**Problem to work on**
What lines of the data below include the word "legend"? Report them by copying each.

**Provided material**

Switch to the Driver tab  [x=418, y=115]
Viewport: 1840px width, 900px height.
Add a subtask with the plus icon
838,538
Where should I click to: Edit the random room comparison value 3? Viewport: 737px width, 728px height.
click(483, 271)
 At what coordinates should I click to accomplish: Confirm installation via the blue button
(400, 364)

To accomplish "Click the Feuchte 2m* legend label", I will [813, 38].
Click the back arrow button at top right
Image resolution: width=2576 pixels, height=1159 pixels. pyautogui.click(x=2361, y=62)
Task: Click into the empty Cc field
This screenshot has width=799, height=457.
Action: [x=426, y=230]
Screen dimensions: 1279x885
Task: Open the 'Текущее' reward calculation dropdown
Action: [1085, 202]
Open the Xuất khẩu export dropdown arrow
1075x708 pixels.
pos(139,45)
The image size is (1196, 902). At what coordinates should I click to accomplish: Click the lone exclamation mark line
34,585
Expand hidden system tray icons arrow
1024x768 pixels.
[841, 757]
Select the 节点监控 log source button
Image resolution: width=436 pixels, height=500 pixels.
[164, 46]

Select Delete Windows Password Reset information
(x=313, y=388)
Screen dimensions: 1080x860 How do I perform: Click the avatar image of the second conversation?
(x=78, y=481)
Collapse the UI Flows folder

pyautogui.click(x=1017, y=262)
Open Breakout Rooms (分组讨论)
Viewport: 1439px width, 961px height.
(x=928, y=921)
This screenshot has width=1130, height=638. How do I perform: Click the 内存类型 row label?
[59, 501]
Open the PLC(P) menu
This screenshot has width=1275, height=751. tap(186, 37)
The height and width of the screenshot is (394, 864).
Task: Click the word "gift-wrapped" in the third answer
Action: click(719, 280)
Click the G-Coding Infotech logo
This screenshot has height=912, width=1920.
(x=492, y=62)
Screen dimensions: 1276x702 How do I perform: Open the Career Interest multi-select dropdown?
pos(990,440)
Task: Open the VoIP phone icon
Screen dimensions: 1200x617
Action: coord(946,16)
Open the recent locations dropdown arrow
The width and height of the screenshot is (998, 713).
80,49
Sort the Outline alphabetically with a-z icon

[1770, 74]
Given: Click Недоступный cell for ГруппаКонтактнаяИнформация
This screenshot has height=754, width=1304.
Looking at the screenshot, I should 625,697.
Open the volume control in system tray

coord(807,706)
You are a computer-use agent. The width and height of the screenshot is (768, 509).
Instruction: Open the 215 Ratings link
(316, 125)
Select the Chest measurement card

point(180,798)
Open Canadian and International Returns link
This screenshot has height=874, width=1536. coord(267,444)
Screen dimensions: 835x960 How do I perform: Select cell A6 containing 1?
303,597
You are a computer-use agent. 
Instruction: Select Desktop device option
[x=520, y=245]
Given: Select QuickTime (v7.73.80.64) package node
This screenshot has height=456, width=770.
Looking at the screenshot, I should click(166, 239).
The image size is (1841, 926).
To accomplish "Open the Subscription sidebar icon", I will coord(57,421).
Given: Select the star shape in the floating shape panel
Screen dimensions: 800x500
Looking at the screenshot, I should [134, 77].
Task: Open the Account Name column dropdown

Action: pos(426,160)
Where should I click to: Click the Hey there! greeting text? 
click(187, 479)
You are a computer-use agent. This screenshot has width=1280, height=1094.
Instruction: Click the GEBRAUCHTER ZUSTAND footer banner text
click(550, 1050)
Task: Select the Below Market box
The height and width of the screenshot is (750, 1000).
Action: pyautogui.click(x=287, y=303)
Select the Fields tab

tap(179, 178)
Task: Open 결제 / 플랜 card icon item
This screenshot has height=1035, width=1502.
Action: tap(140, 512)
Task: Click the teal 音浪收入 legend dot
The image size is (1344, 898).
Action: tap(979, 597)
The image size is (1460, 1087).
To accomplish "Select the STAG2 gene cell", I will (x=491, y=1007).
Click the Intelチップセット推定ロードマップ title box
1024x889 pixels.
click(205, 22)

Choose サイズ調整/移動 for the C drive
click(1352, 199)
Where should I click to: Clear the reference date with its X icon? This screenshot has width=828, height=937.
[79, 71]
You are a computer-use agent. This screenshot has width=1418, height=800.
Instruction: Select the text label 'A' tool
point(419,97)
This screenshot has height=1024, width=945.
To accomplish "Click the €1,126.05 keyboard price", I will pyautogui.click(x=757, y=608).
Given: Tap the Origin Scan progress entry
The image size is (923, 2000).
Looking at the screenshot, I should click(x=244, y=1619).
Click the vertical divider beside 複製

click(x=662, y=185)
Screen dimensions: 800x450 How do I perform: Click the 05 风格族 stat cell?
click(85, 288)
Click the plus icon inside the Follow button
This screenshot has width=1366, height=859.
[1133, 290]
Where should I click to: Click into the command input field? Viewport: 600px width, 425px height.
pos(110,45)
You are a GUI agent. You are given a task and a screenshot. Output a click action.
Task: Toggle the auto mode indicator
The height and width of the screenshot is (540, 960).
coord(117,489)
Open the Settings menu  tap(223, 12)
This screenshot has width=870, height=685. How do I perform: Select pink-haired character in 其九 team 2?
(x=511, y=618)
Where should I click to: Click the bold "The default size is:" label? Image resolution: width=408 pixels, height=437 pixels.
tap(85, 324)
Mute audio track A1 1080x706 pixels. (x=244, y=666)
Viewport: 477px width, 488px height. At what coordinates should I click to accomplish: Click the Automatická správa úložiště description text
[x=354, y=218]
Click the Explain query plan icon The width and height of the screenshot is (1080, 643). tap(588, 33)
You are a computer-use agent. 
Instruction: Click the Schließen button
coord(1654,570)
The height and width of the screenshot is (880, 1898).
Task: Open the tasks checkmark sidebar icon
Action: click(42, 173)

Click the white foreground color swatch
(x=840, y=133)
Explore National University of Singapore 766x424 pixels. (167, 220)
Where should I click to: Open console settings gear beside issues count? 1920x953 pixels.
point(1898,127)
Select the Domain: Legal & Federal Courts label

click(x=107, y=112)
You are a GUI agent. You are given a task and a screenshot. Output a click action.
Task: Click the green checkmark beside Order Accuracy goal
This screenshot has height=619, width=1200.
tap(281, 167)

**Task result**
To accomplish "Click the Feuchte 2m* legend label", I will [813, 38].
Task: Click the teal 音浪收入 legend dot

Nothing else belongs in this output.